In two previous posts, John Schmitt and I discussed social science evidence supporting the argument, made most recently in the Economic Report of the President, that rising inequality in the United States is linked with reduced economic mobility. One of the more, um, interesting arguments made by Scott Winship is that by making this connection the President will "talk down the economy." Winship, in recent Senate testimony, says he "worr[ies] that interest from one side in framing this year's presidential and senate campaigns around overdrawn themes of inequality and diminished opportunity for the middle class will affect perceptions of the economy's strength."
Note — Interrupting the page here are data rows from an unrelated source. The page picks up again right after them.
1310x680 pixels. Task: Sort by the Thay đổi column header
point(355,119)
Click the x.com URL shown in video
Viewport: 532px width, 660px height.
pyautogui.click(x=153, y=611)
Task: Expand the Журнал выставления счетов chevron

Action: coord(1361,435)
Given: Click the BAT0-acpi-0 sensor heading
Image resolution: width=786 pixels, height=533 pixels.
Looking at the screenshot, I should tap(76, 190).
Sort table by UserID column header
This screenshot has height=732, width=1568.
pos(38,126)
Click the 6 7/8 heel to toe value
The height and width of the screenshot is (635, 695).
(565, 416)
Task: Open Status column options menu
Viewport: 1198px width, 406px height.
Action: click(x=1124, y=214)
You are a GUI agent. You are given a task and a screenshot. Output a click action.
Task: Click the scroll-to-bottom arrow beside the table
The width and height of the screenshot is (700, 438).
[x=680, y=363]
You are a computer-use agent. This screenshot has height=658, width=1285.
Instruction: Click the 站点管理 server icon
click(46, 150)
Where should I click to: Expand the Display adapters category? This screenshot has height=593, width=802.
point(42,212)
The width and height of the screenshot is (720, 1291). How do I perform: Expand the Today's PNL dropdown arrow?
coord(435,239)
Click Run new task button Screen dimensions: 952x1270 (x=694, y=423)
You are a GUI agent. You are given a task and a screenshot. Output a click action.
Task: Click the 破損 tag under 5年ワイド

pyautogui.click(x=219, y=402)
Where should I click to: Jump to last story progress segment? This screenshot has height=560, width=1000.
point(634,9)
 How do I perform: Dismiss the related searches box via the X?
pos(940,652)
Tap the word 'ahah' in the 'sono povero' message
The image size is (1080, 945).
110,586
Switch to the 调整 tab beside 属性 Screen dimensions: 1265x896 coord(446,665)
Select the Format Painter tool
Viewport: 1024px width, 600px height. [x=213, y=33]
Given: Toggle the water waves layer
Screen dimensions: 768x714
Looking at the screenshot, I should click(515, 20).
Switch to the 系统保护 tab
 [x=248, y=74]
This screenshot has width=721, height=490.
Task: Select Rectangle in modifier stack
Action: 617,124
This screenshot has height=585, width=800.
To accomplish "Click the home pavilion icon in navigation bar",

I'd argue that a bigger worry for presidential candidates is whether they are taking the public's very real and growing concern about inequality and mobility seriously. In a May 2011 Gallup poll, a majority of Americans (55 percent) said it was very/somewhat unlikely that "today's youth will have a better life than their parents." This is the highest percentage on record (and the first majority) answering this way since Gallup started asking the question in 1983.
It's notable this all-time high in pessimism about young people's economic future was recorded half a year before the President's moderately populist Osawatomie speech in which he raised the connection between inequality and declining mobility for the first time. So, the President was giving voice to a majority perception of diminished opportunity. (Also worth noting, consumer confidence has trended steadily upward since the Osawatomie, which suggests that real day-to-day economic events affect perceptions of the economy's strength more than political campaigns.)